From education to employment

Prime Minister visits Gloucestershire University Technical College

students sat on individual tables with a piece of paper each

Prime Minister Rishi Sunak MP toured workshops and took in student projects on a visit to SGS Berkeley Green UTC in Gloucestershire yesterday.

Joining the visit was Stroud MP Siobhan Baillie and former education secretary Lord Baker, who now chairs the Baker Dearing Educational Trust which supports England’s 44 University Technical Colleges (UTCs).

Sunak and Baillie were given a tour of the UTC by its Principal Gareth Lister and met students in the workshop and those working on digital technology projects.

The visit to SGS Berkeley Green was one of a series of visits the PM made in Gloucestershire today.

SGS Berkeley Green UTC is located on a site which is being sold by South Gloucestershire and Stroud College (SGS) to Chiltern Vital Group, which plans to turn the area into a cluster of companies developing technology for small modular reactors.

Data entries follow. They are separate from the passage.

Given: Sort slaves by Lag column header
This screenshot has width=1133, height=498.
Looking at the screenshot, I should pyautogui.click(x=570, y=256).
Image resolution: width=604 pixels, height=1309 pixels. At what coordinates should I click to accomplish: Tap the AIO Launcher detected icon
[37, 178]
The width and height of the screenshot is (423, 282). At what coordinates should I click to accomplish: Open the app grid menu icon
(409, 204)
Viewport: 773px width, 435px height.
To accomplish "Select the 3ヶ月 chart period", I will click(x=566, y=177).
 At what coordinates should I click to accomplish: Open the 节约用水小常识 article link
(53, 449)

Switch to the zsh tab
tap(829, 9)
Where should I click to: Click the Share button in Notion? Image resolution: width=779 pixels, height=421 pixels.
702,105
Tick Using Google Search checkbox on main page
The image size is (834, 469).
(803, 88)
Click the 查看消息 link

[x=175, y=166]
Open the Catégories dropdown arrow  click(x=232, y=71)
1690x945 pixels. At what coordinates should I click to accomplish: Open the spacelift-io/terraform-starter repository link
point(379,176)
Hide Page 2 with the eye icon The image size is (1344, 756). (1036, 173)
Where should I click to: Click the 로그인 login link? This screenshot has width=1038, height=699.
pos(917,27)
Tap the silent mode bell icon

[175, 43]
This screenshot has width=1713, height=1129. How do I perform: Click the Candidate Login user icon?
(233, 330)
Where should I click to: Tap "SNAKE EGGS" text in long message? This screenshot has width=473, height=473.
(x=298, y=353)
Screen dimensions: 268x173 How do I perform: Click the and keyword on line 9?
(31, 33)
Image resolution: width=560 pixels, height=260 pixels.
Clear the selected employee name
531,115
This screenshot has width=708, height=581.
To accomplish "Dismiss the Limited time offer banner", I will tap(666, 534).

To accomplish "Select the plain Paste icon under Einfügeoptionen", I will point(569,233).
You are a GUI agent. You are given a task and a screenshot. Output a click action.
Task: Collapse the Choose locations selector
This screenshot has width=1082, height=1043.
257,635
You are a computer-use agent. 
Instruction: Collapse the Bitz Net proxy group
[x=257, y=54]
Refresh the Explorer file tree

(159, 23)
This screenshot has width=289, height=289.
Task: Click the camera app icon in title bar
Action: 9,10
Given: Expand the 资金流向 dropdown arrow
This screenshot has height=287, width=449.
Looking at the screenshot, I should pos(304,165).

This is expected to be a boon for the UTC, a secondary school which delivers a technical education curriculum specialising in digital technologies, cyber security, and engineering – all vital to the development of nuclear technology.

Baker Dearing Educational Trust chief executive Simon Connell, who also attended the PM’s visit, commented afterwards:

“It was fantastic to welcome the Prime Minister and Siobhan Baillie MP to SGS Berkeley Green UTC. We know they enjoyed meeting staff and students and strengthening their understanding of what is being taught at the UTC.

“SGS Berkeley Green UTC is an excellent example of the high-quality industry-relevant education that the UTC programme delivers to young people. Each year, around a quarter of UTC leavers nationally progress onto apprenticeships, three-fifths of which are ‘Higher’ or degree-level.

“This success is built on strong employer partnerships and SGS Berkeley Green’s links with industry will only improve once this new cluster of nuclear technology firms is up and running.”